The Northwestern technique employs the nanoparticle probes in combination with a chip spotted with strands of DNA that recognize different disease targets. If the disease target is present in the sample under test, it binds to the appropriate spot on the chip. The corresponding nanoparticle probes also latch onto the disease target at that spot.

Then the scientists wash the chip and treat it with photographic developing solution, coating the gold nanoparticles with silver. Examining the treated chip with a Raman spectrometer reveals which particular dye molecules, and hence which disease targets, are present.

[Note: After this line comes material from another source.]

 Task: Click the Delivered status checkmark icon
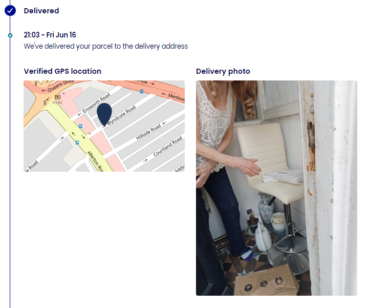pyautogui.click(x=10, y=10)
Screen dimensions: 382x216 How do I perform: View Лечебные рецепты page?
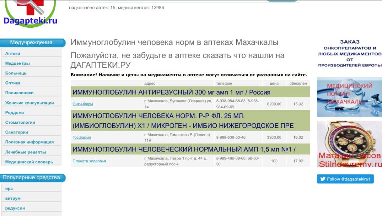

"The silver enhances the signal by many orders of magnitude, creating a highly sensitive method for detecting DNA," added Mirkin. "Our technique seems to surpass conventional fluorescence-based methods in almost every category - sensitivity, selectivity, ease of use and speed - and has the potential to be very inexpensive."

Mirkin and his team used their technique to detect genetic markers for six biological agents, including hepatitis A, smallpox and HIV. They reported their work in Science.